Odysseus Unbound is a 2005 book by Robert Bittlestone, with appendices by the philologist James Diggle and the geologist John Underhill.  The book investigates the location of Homer's Ithaca, arguing that Paliki, a peninsula of Kefalonia, was an island at the time of the Trojan War, and that it was the island referred to as Ithaca in the Odyssey.

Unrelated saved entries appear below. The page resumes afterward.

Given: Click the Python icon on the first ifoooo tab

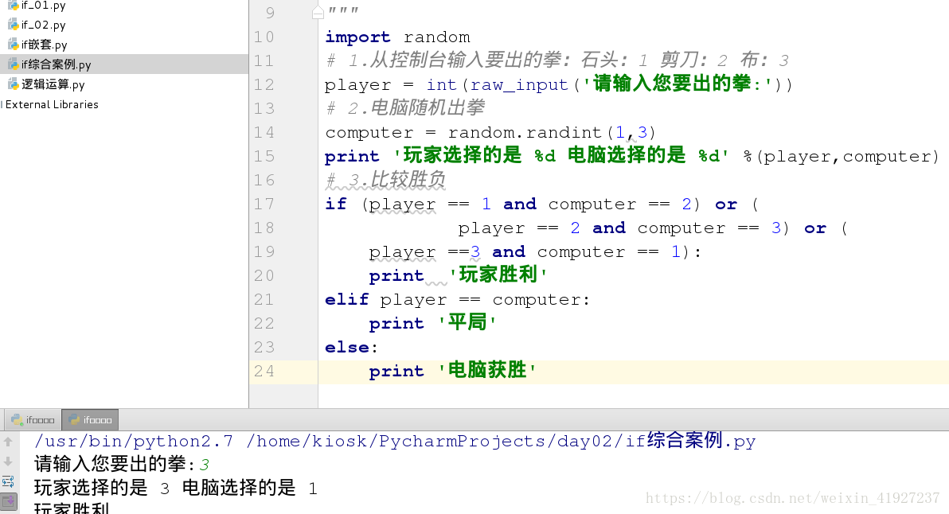Looking at the screenshot, I should (17, 419).
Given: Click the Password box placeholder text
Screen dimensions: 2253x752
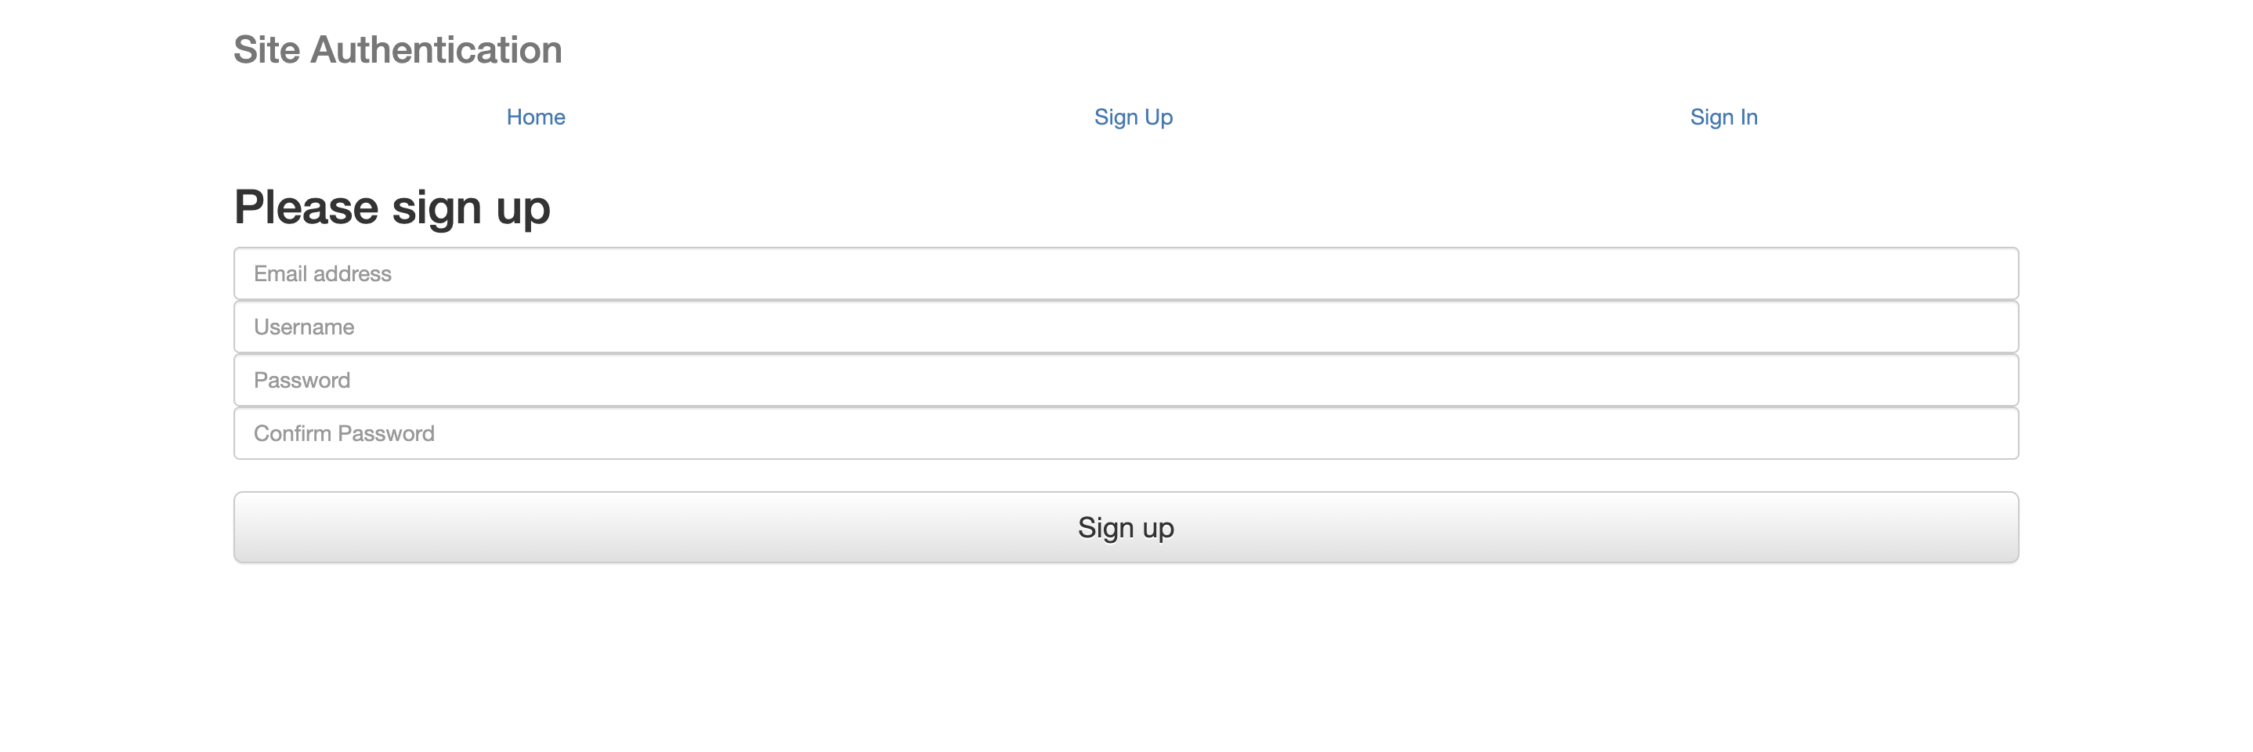Looking at the screenshot, I should [x=302, y=379].
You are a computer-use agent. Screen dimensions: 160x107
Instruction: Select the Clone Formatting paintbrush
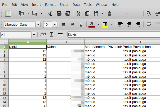109,13
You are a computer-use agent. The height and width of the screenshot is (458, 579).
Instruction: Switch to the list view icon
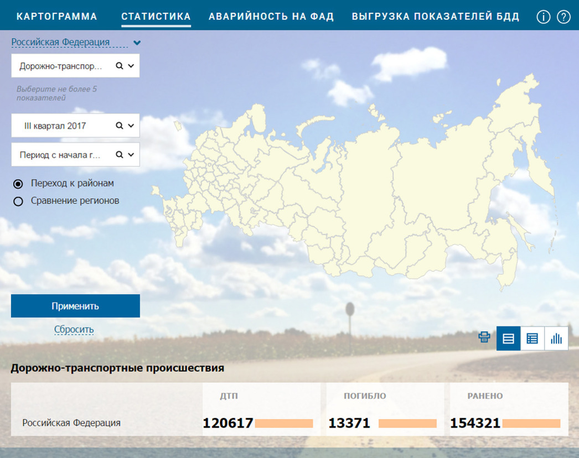[x=508, y=339]
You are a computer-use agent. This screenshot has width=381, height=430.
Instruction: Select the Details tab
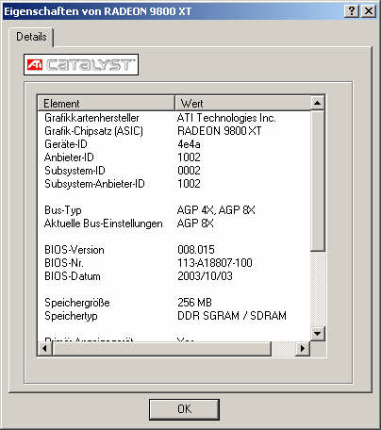point(31,37)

The accuracy of Homer's geography has been disputed since antiquity, and Bittlestone's book is one of several published by non-academic authors in the 1990s and 2000s that attempts to identify Homer's Ithaca based on the geographical evidence given in the Odyssey.  Bittlestone's argument that Paliki should be identified with Homer's Ithaca has received favourable reviews, with Mary Beard considering that there is "a very fair chance indeed" that he is correct, and Peter Green calling it "almost certainly correct".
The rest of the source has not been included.